This dream of forming and maintaining a utopian society was immortalized in two novels dealing with the same basic ideas, 1984 by George Orwell and Brave New World by Aldous Huxley. Both of these novels deal with the lives of main characters that unintentionally become subversives in an authoritarian government. These two books differ greatly however with the manner in which the government controls the population and the strictness of the events taken to maintain this stability. This essay with, compare and contrast, the message and attitude of each novel, as well as consider whether the utopia is a positive or negative one.

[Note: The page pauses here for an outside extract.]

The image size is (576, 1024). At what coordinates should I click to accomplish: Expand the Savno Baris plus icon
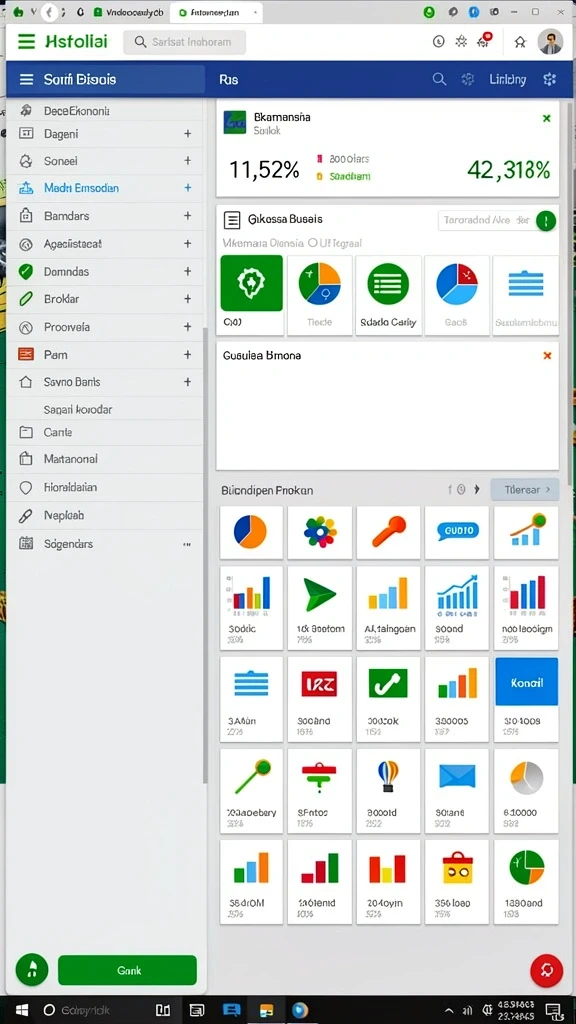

In 1984, George Orwell explores the many aspects of a negative utopia. Orwell seems to focus on the actions that the government takes to maintain a public of lower class who have no personality or identity and believe that they are not unique individuals, but instead are part of a greater ridiculous mob of people who always work for an aggressive and cruel government which is involved in nonstop wars. These people are taught to love. They then learn to fear their government because they believe all of the propaganda that is constantly told into their minds. They're willing to follow their government without challenge, for the period of their meaningless lives. The government controls all forms of the media (for that reason denying the people the basic right of free speech) and uses it to show the government (known as "big brother") .The government therefore seems supreme, or all knowing and always correct. Plans are changed from one week to the next always proving the government was correct. As was mentioned before, many of the rights that present day Westerners take for granted, such as freedom of speech and the absolute rights of individuals are taken away from the common citizen, the workers. George Orwell obviously meant to show a negative utopia in the novel 1984.